Generate a dependency graph for the whole system
Here is a hacky way to do it in Python.
First write all installed packages to a file.
apt list --installed > installed_packages.txt
Iterate over that list and get first order dependencies of every package with debtree. This can take quite some time, if you have a lot packages (Mostly lib*).

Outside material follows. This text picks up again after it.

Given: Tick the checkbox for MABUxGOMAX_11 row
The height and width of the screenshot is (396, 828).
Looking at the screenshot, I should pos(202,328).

This script is best run in an interactive environment like Jupyter Lab. It caches all work in edges_dict
and skips the retrieval process if it already has an entry.
import json
import subprocess
from io import StringIO
import pydot
import networkx as nx
names = [package.split("/")[0] for package in open("installed_packages.txt").read().split("\n")[1:-1]]
edges_dict = dict()
command = "debtree --with-suggests --max-depth 1 {}"
for name in names:
if name not in edges_dict.keys():
try:
process = subprocess.Popen(command.format(name).split(), stdout=subprocess.PIPE)
output, error = process.communicate()
if error is None:
g = nx.drawing.nx_pydot.read_dot(StringIO(output.decode()))
edges_dict[name] = list(g.edges())
else:
print(name, error)
except:
print(name, "Failed")
json.dump(edges_dict, open("edges.json", "w"))
edges_dict = json.load(open("edges.json"))
With this data you can either create a graph with networkx...
import networkx as nx
g = nx.DiGraph()
for name, edges in edges_dict.items():
g.add_edges_from(edges)
or a DataFrame with pandas.
data = list()
for name, edges in edges_dict.items():
for node1, node2 in edges:
data.append([name, node1, node2])
df = pd.DataFrame(data, columns=["name", "package", "dependency"])
# many packages have themself as a dependency
df = df[df["package"] != df["dependency"]]
I hope that helps :)